Castellani Enrico

Enrico Castellani, born in the province of Rovigo, he studied art and architecture at the Brera Academy in Milan and later in Brussels. He settled in Milan at the end of the 1950s and met Piero Manzoni. After an initial phase with informal painting, which looked to the interpretation of signs expressed by the American Mark Tobey, he and Manzoni founded the magazine Azimuth, of which only two issues were published between 1959 and 1960. The magazine saw the publication of texts by Vincenzo Agnetti, Gillo Dorfles, Guido Ballo, Manzoni himself, and poems by Nanni Balestrini, Edoardo Sanguineti, Elio Pagliarani, Leo Paolazzi and others. Together with Manzoni, Castellani founded the Azimut gallery, with a life almost as short as that of the magazine that had a nearly identical name.

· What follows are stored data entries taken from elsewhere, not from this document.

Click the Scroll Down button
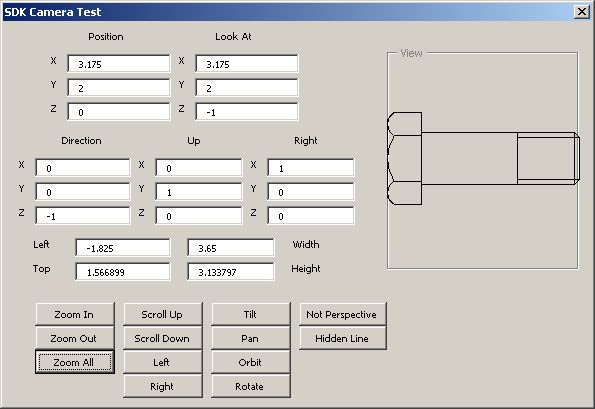Viewport: 595px width, 409px height. (163, 338)
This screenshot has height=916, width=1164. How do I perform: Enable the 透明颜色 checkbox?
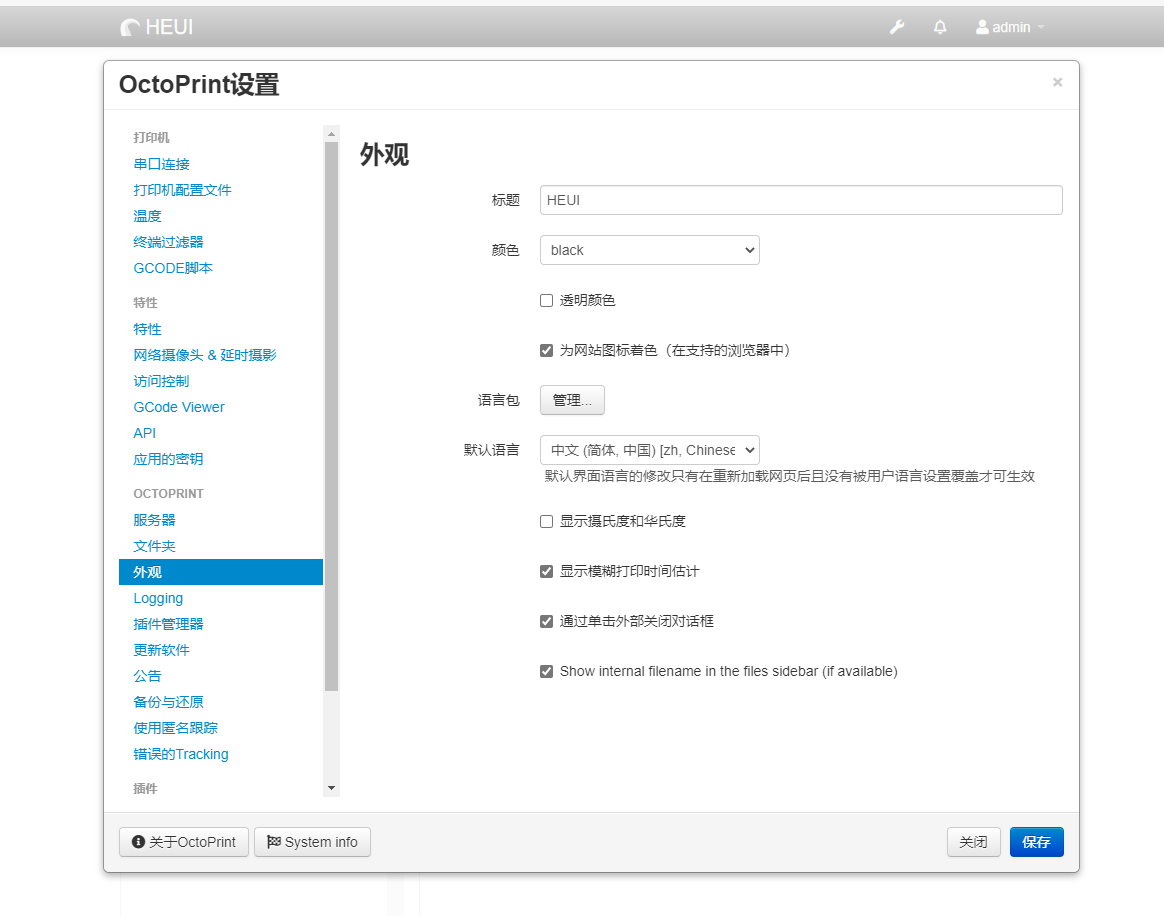point(546,300)
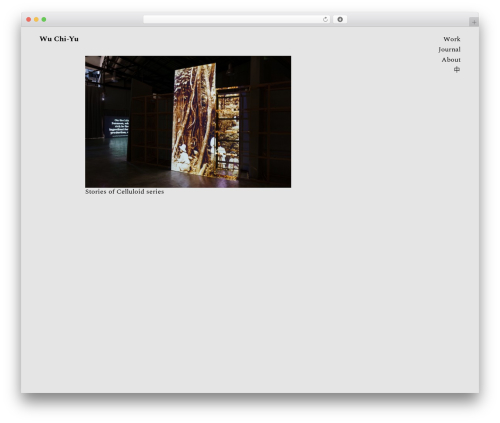This screenshot has height=423, width=500.
Task: Open the About page link
Action: tap(451, 60)
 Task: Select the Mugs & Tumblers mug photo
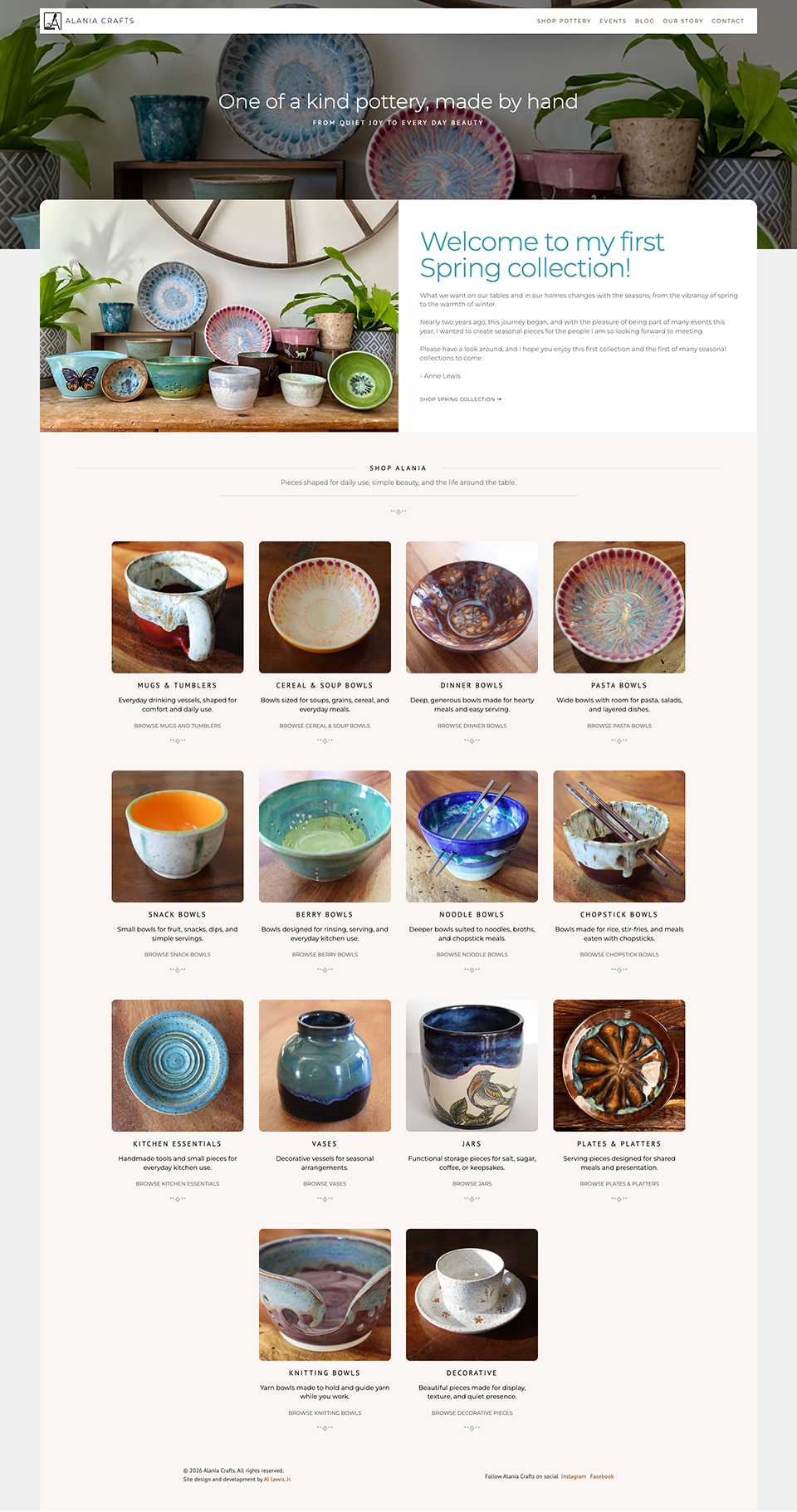[178, 607]

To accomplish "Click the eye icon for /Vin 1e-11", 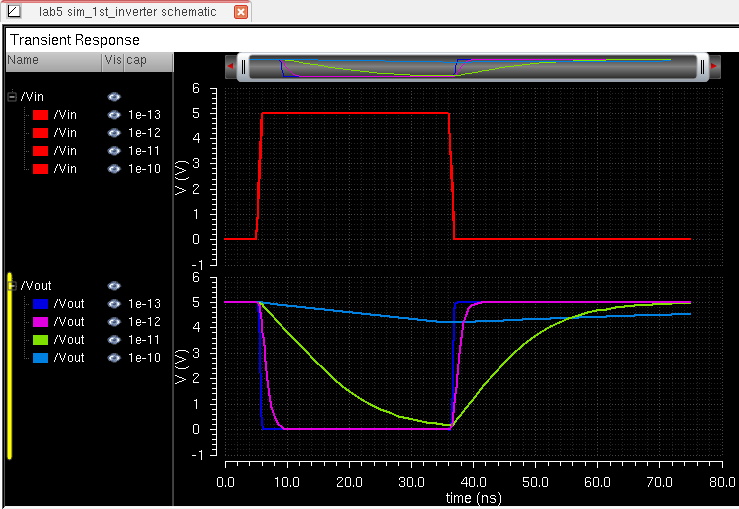I will (x=114, y=151).
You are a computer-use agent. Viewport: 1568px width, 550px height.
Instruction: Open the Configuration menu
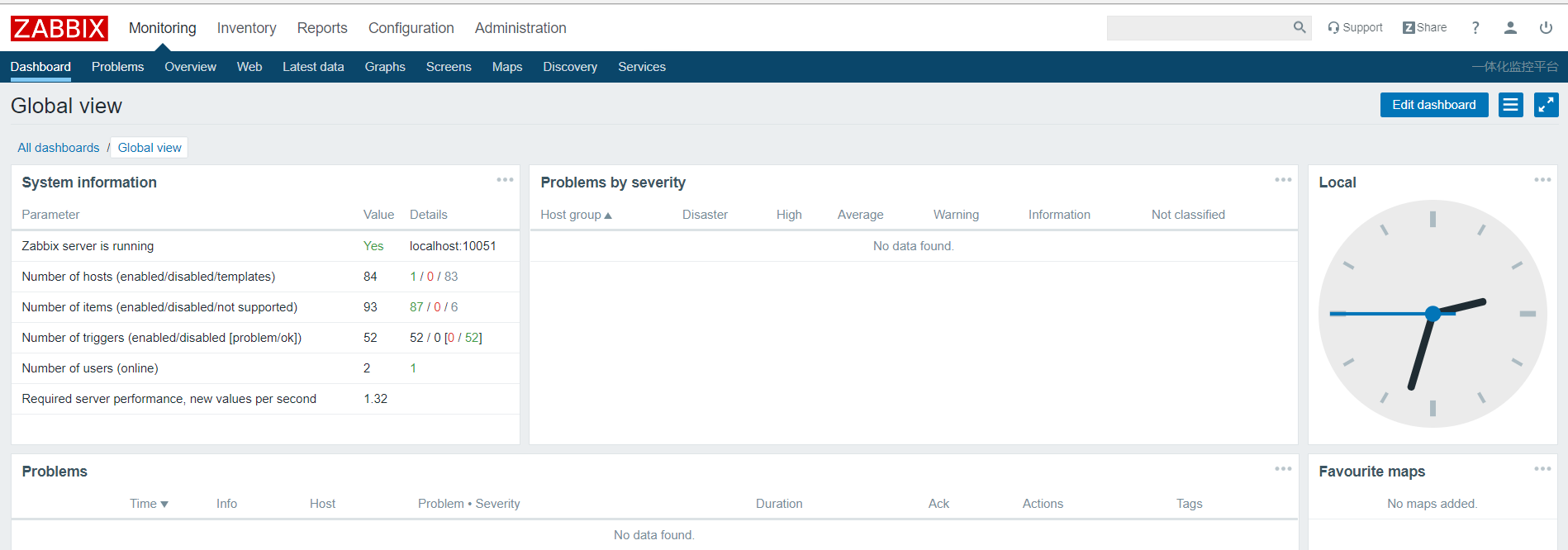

The first relief surfaces created by Castellani date back to 1959, and mark the beginning of meticulous and coherent research in which the surface of the canvas is turned outwards through the use of nails on the back; set in linear sequences, they create a rhythmic movement on the front side of the canvas. Such research was in line with the expressive zeroing advocated by the Zero group (which worked with Azimut/h and which Piero Manzoni was part of) and can be found in European and American minimalist optical kinetic research: it is said that Donald Judd, one of the leaders of American Minimal Art, called Castellani the father of minimalism.

He was one of the leading figures in a number of key exhibitions from the 1960s onwards: in 1967 he took part in the exhibition in Foligno Lo spazio dell'immagine with Ambiente bianco, taking part in several Venice biennials, starting in 1964. The following year he exhibited at the exhibition The Responsive Eye at MoMA, in 1970 he took part in the exhibition Vitalità del negativo nell'arte italiana, in Rome and in 1981 he was invited by Germano Celant to participate in Identité Italienne. L'art en Italie depuis 1959 at the Centre Pompidou in Paris.

In 2001 Fondazione Prada dedicated an extensive retrospective to Castellani's work in Milan. His works are on display in galleries, museums and institutions around the world, including the Italian Embassy in Tokyo, and in 2010 he received the Praemium Imperiale from the Japan Art Association.